Look for the line containing "Click the help question mark near Данные" and the line containing "Click the Reset... button" in the entries below. Copy those two and all lines between them exactly, leaving out pictures.

RECORDED INFORMATION

--

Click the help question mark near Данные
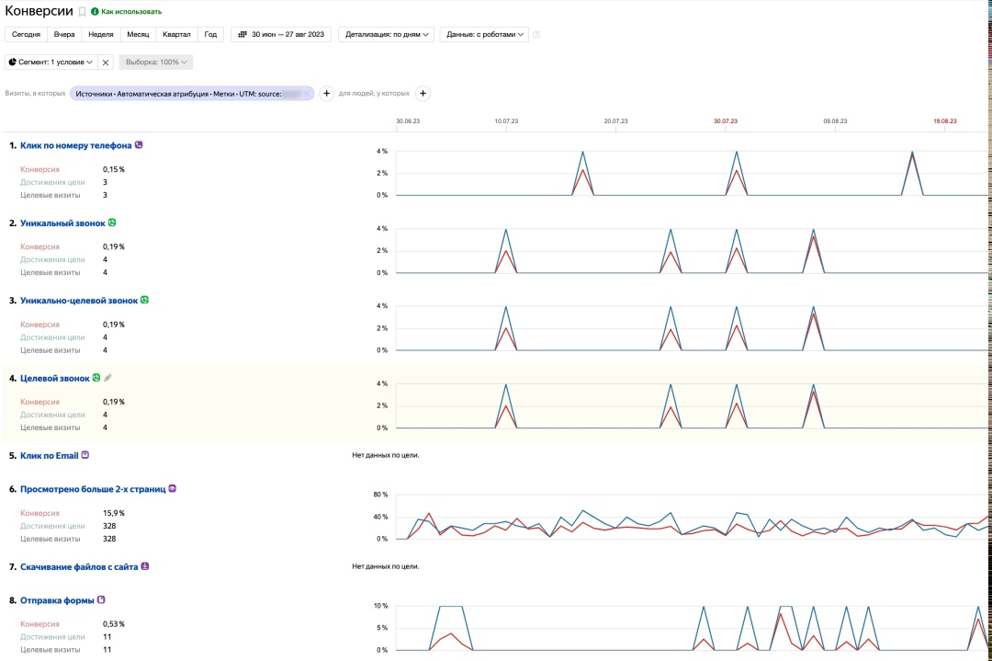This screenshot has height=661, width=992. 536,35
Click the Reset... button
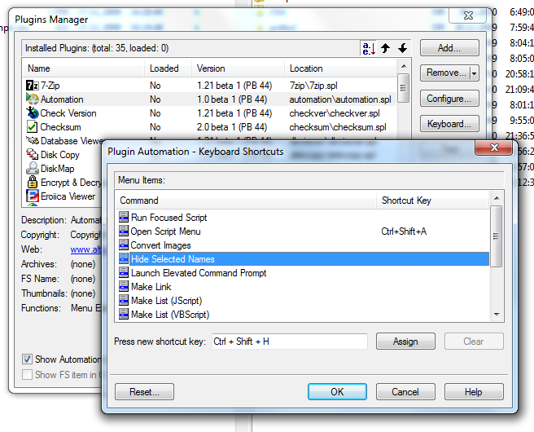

--

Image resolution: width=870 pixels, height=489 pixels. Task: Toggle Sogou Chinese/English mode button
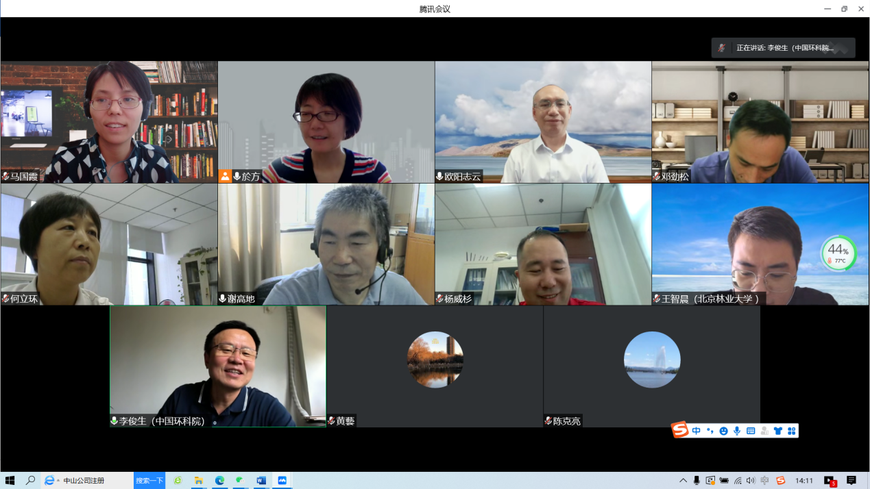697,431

--

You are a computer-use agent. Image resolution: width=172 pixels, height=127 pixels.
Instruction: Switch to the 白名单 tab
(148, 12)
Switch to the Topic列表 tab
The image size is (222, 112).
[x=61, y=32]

--

WORKED SOLUTION
Click the help question mark near Данные
This screenshot has height=661, width=992. 536,35
Click the Reset... button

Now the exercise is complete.